Look over the lines below. Report each one that includes the string "column".

-------- Provided information

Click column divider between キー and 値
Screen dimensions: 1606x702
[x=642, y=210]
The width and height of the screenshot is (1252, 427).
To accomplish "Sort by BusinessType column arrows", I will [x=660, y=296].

----------------

Response.
Click column divider between キー and 値
To accomplish "Sort by BusinessType column arrows", I will [x=660, y=296].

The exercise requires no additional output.